We had a great lunch and he was very open and friendly. He pointed out where the flaws in the movie were and told me to watch a scene were a man is being chased down the hall of a hotel and at the last instant jumps into an elevator, and into the open arms of four nuns. A close look reveals that the nuns were men, one even having a mustache. Naturally it happens so quickly the brain is fooled when the eye is not. The eye records the event but the brain only reports out what it’s used to seeing. Nuns don’t have beards.
For the record, that director was John Landis, whose next movie months later was Animal House. The movie we were previewing was Kentucky Fried Movie, made on a budget of $650,000 that eventually grossed $20-million. He went on to add to his credits: The Blues Brothers, 1941, American Werewolf in London, Beverly Hills Cop III, The Twilight Zone, Trading Places and Coming to America.
That whole experience got filed into the back of my brain file so that if I ever need to write about a conversation over lunch with a movie director, I’ll just know that it’s almost like every other lunch conversation. Having said that, I am sure the next director that I am discussing my movie deal with will be a vastly different experience.
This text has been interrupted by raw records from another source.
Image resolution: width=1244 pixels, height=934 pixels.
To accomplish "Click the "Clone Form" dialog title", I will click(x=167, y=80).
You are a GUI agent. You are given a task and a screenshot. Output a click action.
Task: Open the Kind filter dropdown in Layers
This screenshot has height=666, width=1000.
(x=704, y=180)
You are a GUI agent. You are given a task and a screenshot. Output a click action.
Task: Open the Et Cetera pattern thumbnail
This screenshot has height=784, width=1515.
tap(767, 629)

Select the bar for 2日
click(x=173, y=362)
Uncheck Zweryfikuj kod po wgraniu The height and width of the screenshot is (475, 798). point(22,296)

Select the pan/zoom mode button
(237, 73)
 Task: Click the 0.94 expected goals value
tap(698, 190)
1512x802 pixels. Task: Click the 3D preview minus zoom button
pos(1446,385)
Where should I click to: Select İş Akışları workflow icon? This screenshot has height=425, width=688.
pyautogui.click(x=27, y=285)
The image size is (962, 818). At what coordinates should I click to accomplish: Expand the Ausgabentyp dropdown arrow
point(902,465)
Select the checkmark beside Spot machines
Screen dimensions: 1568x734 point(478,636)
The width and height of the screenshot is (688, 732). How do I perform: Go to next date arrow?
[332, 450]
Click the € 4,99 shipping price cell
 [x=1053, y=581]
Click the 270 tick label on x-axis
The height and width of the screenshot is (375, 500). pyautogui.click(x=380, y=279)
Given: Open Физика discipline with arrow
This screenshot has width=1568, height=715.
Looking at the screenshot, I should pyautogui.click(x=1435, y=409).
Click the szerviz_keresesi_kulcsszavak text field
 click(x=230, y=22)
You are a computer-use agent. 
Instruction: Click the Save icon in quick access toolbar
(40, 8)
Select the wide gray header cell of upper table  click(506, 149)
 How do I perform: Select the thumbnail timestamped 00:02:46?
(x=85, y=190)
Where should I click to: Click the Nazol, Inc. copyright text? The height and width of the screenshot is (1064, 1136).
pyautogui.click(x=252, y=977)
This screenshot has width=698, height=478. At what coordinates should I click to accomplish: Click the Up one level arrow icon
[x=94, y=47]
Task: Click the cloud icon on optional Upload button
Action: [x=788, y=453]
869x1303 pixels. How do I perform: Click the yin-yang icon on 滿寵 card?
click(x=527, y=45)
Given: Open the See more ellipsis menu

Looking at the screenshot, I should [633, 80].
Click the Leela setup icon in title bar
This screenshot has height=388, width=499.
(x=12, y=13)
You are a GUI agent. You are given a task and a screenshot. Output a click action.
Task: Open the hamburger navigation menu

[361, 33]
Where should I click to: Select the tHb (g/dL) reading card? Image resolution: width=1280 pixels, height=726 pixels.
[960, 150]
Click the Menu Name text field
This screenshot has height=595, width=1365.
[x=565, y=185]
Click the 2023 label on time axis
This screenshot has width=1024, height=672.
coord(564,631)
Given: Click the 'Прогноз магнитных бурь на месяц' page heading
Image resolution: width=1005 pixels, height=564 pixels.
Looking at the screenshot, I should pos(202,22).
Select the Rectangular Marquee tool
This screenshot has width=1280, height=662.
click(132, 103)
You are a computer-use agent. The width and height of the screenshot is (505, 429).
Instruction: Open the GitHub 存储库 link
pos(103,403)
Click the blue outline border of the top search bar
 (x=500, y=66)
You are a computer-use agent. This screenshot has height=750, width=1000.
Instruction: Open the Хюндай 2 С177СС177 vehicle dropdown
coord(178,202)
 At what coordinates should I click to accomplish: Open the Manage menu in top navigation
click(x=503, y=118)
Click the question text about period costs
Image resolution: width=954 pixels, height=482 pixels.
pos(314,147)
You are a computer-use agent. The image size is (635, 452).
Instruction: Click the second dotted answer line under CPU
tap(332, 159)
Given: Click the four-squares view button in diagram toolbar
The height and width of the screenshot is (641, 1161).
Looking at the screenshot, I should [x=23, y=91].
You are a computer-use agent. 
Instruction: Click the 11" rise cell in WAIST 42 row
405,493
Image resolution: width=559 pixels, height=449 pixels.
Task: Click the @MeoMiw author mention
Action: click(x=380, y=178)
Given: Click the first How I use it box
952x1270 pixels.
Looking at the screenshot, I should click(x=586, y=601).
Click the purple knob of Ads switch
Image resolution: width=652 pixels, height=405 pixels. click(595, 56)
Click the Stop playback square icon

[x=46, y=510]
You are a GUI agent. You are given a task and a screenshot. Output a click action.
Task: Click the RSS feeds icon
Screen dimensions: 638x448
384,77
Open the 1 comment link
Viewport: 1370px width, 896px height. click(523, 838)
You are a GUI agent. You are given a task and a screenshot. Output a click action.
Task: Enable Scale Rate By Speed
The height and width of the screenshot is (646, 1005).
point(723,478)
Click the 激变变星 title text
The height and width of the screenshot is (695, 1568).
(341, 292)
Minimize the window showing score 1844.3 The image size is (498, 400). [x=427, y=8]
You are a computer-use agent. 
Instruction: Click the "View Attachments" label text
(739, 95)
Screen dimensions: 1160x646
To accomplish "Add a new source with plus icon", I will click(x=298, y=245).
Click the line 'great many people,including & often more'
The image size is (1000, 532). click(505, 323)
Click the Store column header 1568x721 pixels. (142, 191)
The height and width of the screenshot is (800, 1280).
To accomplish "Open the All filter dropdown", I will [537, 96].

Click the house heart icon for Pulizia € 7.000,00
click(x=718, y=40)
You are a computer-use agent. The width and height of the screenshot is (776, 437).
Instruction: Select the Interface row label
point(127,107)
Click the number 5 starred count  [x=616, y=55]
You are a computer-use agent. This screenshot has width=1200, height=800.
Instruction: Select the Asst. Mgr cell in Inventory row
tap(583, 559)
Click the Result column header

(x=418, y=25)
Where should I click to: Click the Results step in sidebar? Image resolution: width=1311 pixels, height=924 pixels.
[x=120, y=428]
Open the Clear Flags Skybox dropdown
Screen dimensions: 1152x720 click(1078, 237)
The next time you have access to an extraordinary occurrence, flip on that recorder in your memory and then file the event for future “inspiration.” Some writers carry notebooks around, not trusting their memory. You could do that, and then toss that notebook onto a pile of scads of other notebooks and rely on some sort of personally developed filing system for a recall of which notebook had what experience. Or, have a memory like mine, wired for eclectic and strange recall. That’s how I am “inspired” when I write.